Test-Day Pattern Recognition: How Step Hides Klinefelter
Look for combinations, not single clues:
Cluster 1: Infertility + small testes
- Azoospermia, infertility workup
- Testicular atrophy/fibrosis
- Elevated FSH (seminiferous tubule damage)
Cluster 2: Androgen deficiency signs
- Sparse facial/body hair
- Decreased muscle mass
- Low testosterone with elevated LH
Cluster 3: “Extra estrogen” effects
- Gynecomastia
- Increased risk of male breast cancer
Rapid-Fire “If they ask X, answer Y”
- Diagnosis: Klinefelter syndrome
- Karyotype: 47,XXY (± mosaicism)
- Hormones: testosterone, LH/FSH
- Key physical finding: small, firm testes
- Fertility: usually infertile (azoospermia)

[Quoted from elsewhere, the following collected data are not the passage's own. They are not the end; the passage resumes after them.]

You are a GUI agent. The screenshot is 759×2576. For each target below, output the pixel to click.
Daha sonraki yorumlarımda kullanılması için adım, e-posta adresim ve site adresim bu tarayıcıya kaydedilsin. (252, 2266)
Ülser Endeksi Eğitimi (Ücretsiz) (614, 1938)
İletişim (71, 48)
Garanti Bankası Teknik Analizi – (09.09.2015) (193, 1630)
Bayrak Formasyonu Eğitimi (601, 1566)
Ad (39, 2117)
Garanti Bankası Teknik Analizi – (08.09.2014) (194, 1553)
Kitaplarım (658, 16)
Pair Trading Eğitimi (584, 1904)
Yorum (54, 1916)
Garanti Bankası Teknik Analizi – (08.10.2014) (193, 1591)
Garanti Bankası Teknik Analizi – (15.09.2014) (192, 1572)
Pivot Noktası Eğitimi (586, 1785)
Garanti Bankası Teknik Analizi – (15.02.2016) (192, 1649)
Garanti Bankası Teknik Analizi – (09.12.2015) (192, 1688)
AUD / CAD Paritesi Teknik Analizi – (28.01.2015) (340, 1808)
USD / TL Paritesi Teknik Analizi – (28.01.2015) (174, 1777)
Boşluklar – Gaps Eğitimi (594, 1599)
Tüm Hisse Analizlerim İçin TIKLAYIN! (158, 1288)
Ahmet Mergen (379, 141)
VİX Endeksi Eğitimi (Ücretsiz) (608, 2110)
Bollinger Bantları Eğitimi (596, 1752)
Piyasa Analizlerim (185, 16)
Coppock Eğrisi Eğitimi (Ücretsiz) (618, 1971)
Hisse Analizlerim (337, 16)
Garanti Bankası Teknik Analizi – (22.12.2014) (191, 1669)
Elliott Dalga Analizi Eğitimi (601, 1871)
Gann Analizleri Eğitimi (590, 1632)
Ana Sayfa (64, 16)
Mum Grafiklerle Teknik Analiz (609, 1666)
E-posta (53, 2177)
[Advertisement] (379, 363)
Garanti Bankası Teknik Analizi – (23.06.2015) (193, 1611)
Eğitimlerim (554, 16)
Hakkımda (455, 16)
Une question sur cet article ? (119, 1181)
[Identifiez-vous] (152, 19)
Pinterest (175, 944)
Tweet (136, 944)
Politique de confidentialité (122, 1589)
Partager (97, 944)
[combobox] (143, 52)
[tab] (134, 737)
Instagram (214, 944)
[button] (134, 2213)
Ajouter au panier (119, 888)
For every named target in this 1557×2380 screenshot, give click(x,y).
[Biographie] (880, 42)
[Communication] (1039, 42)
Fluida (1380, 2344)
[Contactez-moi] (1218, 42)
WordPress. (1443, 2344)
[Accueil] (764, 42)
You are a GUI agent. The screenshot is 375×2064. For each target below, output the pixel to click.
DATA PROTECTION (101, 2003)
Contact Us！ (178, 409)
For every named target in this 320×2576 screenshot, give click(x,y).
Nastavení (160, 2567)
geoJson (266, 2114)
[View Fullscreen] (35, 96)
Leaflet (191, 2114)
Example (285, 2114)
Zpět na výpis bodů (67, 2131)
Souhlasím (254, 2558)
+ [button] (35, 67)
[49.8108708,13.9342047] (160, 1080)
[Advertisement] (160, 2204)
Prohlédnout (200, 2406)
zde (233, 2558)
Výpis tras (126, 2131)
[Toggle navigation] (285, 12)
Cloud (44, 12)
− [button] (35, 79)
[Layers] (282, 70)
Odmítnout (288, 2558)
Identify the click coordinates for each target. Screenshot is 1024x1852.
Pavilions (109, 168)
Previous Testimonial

- Big risk: male breast cancer, osteoporosis
Takeaway: Why Every Answer Choice Matters
Klinefelter questions aren’t just about knowing 47,XXY—they’re about distinguishing primary testicular failure in a phenotypic male from:
- phenotypic female gonadal dysgenesis (Turner, SRY deletion),
- tall but hormonally normal males (XYY),
- and unrelated karyotypes that don’t match the gonadal exam.
If you anchor on testes size/consistency + gonadotropins, you’ll stop falling for the distractors.